Both Saxonica 9.4.0.6 and Java built-in validators producing an error.
My next step was to comment out 99.99% of the XML and re-run the XSD validation. Alas, the same outcome XSD validation error.
It seems that the mentioned above XSD validators still loading even commented out nodes of the XML in the DOM.
Exception in thread "main" java.lang.reflect.InvocationTargetException
at sun.reflect.NativeMethodAccessorImpl.invoke0(Native Method)
at sun.reflect.NativeMethodAccessorImpl.invoke(Unknown Source)
at sun.reflect.DelegatingMethodAccessorImpl.invoke(Unknown Source)
at java.lang.reflect.Method.invoke(Unknown Source)
at com.stylusstudio.debugger.saxon.Validate.main(Validate.java:93)
Caused by: java.lang.OutOfMemoryError: Java heap space
at com.sun.org.apache.xerces.internal.util.XMLStringBuffer.append(Unknown Source)
at com.sun.org.apache.xerces.internal.impl.XMLEntityScanner.scanData(Unknown Source)
at com.sun.org.apache.xerces.internal.impl.XMLScanner.scanComment(Unknown Source)
at com.sun.org.apache.xerces.internal.impl.XMLDocumentFragmentScannerImpl.scanComment(Unknown Source)

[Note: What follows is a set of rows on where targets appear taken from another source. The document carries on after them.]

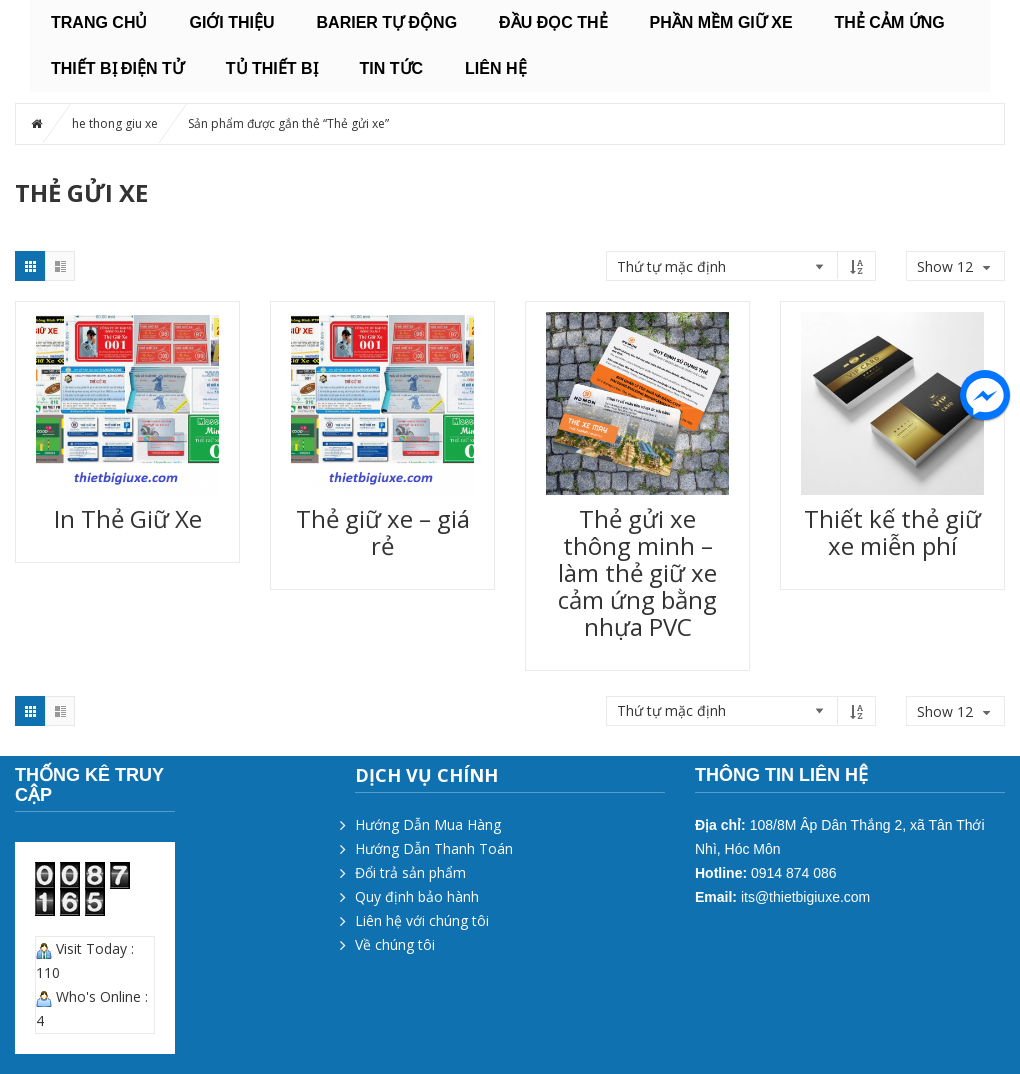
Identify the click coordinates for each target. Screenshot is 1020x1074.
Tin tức (392, 68)
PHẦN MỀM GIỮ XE (721, 22)
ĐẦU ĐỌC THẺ (553, 22)
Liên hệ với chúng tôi (422, 920)
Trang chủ (99, 22)
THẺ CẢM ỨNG (890, 22)
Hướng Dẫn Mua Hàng (428, 824)
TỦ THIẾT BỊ (272, 68)
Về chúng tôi (395, 944)
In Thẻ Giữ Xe (128, 518)
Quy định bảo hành (417, 896)
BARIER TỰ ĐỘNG (387, 22)
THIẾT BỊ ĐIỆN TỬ (117, 68)
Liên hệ (495, 68)
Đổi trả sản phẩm (410, 872)
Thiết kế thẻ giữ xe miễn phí (892, 532)
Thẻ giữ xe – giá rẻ (383, 532)
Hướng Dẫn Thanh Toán (434, 848)
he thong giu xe (115, 123)
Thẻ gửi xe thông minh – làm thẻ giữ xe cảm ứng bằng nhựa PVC (637, 572)
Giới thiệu (231, 22)
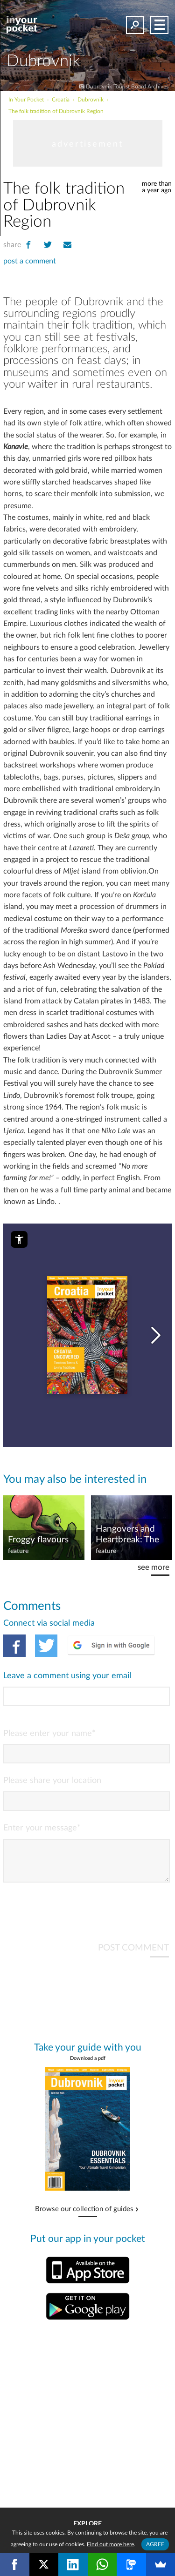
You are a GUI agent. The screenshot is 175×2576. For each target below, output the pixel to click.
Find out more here (110, 2544)
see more (153, 1567)
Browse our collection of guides (84, 2216)
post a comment (29, 261)
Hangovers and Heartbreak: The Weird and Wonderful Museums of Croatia (127, 1535)
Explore (87, 2524)
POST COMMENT (133, 1955)
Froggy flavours (38, 1539)
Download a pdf (87, 2065)
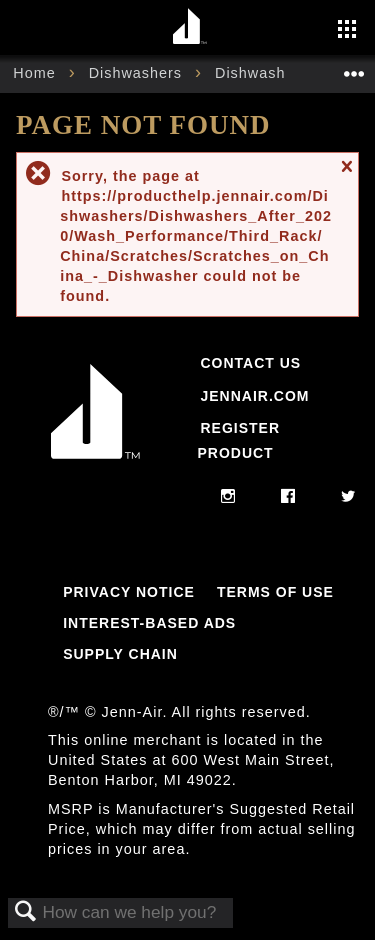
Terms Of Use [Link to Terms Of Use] (275, 592)
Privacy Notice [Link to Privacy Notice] (129, 592)
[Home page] (190, 27)
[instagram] (228, 497)
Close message (346, 175)
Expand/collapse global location (354, 67)
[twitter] (348, 497)
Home (36, 73)
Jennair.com (254, 396)
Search (26, 912)
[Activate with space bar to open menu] (347, 31)
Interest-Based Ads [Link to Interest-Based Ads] (149, 623)
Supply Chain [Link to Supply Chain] (120, 654)
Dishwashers (138, 73)
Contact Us (250, 363)
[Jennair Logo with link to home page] (95, 463)
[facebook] (288, 497)
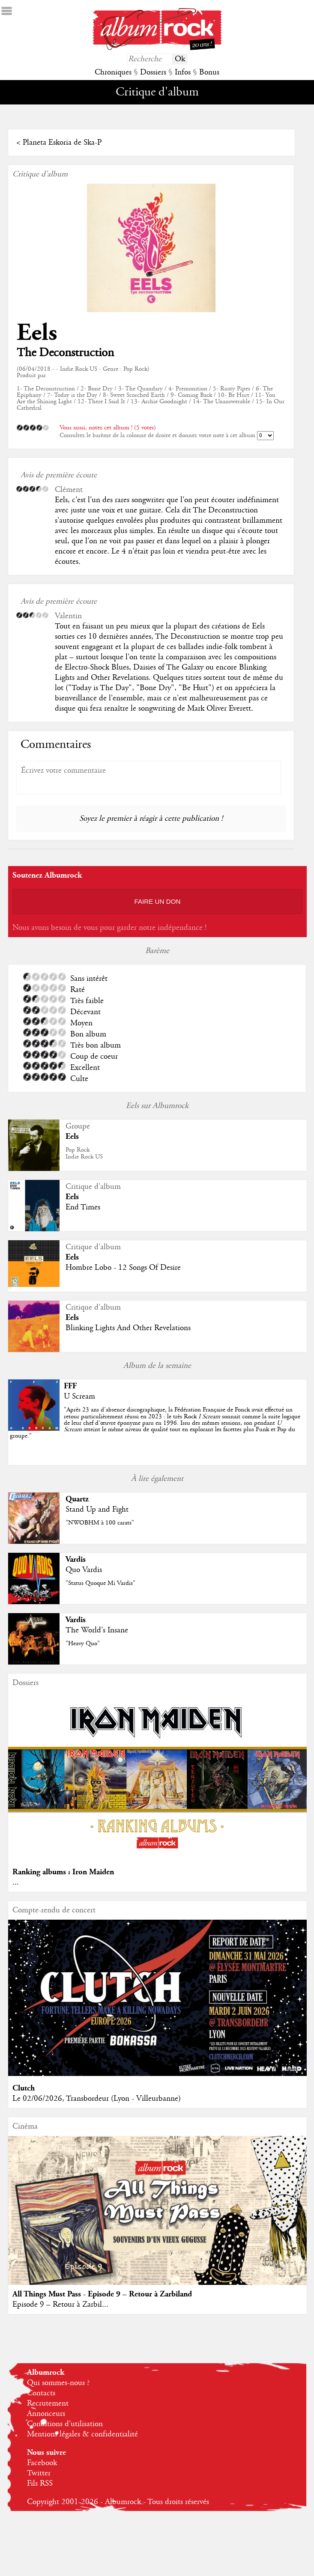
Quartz (77, 1499)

at com.sun.org.apache.xerces.internal.impl.XMLDocumentFragmentScannerImpl$FragmentContentDriver.next(Unknown Source)
at com.sun.org.apache.xerces.internal.impl.XMLDocumentScannerImpl.next(Unknown Source)
at com.sun.org.apache.xerces.internal.impl.XMLNSDocumentScannerImpl.next(Unknown Source)
at com.sun.org.apache.xerces.internal.impl.XMLDocumentFragmentScannerImpl.scanDocument(Unknown Source)
at com.sun.org.apache.xerces.internal.parsers.XML11Configuration.parse(Unknown Source)
at com.sun.org.apache.xerces.internal.parsers.XML11Configuration.parse(Unknown Source)
at com.sun.org.apache.xerces.internal.parsers.XMLParser.parse(Unknown Source)
at com.sun.org.apache.xerces.internal.parsers.AbstractSAXParser.parse(Unknown Source)
at com.sun.org.apache.xerces.internal.jaxp.SAXParserImpl$JAXPSAXParser.parse(Unknown Source)
at net.sf.saxon.event.Sender.sendSAXSource(Sender.java:405)
at net.sf.saxon.event.Sender.send(Sender.java:152)
at com.saxonica.Validate.processFile(Validate.java:514)
at com.saxonica.Validate.doValidate(Validate.java:347)
at com.saxonica.Validate.main(Validate.java:62)
... 5 more
P.S. I prefer to use Saxonica validator because of its detailed validation information
Subject:XSD validation scalability issue Author:Ivan Pedruzzi Date:20 Jan 2013 12:33 AM
The out of memory error was caused by a very large section of the XML document that was inside a comment. Saxon validates using a SAX filter which materializes comments as text nodes in memory.